Matching The Cut To The Meal
Think about how chicken fits into the whole plate. Breast works well in bowls that already include avocado, nuts, cheese, or creamy dressing, since those foods bring plenty of fat and calories by themselves. Thigh pairs nicely with lower calorie sides such as steamed vegetables, roasted potatoes cooked in a modest amount of oil, or plain rice.
Practical Tips For Cooking Chicken Thigh And Breast
Numbers only help if the meal still tastes good.

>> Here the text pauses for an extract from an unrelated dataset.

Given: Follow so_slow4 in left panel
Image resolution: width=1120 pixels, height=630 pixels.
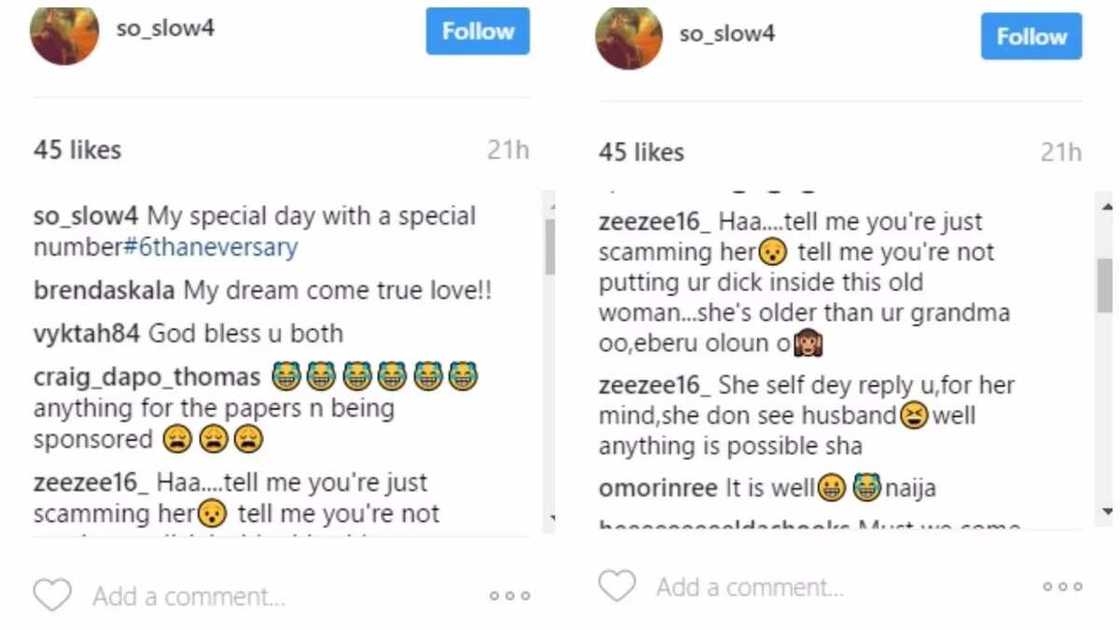Looking at the screenshot, I should pos(478,32).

You can keep calories steady while cooking juicy chicken by paying attention to heat, fat, and flavor tricks that skip heavy breading and thick sauces.
Simple Ways To Keep Calories Under Control
Start by trimming visible fat from thighs and cutting away any large fatty edges on breasts. Use a light brush or spray of oil on the pan or grill instead of pouring straight from the bottle. Marinate with herbs, spices, citrus, yogurt, or vinegar based mixtures that add flavor without much extra energy.
When To Choose Breast, When To Choose Thigh
If you are in a fat loss phase and want the most protein per calorie, skinless chicken breast is a straightforward pick. It fits neatly into macro tracked meal plans, and the calories per 100 g stay stable across simple cooking methods like baking, grilling, or poaching.
If you are eating at maintenance or in a muscle gain phase, using more thigh can make meals more enjoyable and filling. The extra fat brings richer flavor, and the calorie bump is easy to handle as long as you know it is there and balance snacks and sides across the day.
Using These Chicken Calorie Numbers In Your Plan
The real value of these numbers comes from putting them to work. Once you know the typical calories for 100 g of cooked breast and thigh, you can build a simple template that matches your daily calorie target, protein needs, and taste preferences without leaning on guesswork.
A common pattern is to base lunches around chicken breast and dinners around a mix of thigh and breast. That brings a lean base during the day and a slightly richer evening meal that still fits your totals. With a kitchen scale and a short note on your phone, you can keep a small list of go-to portions and their calorie counts ready for quick planning at home for you and others.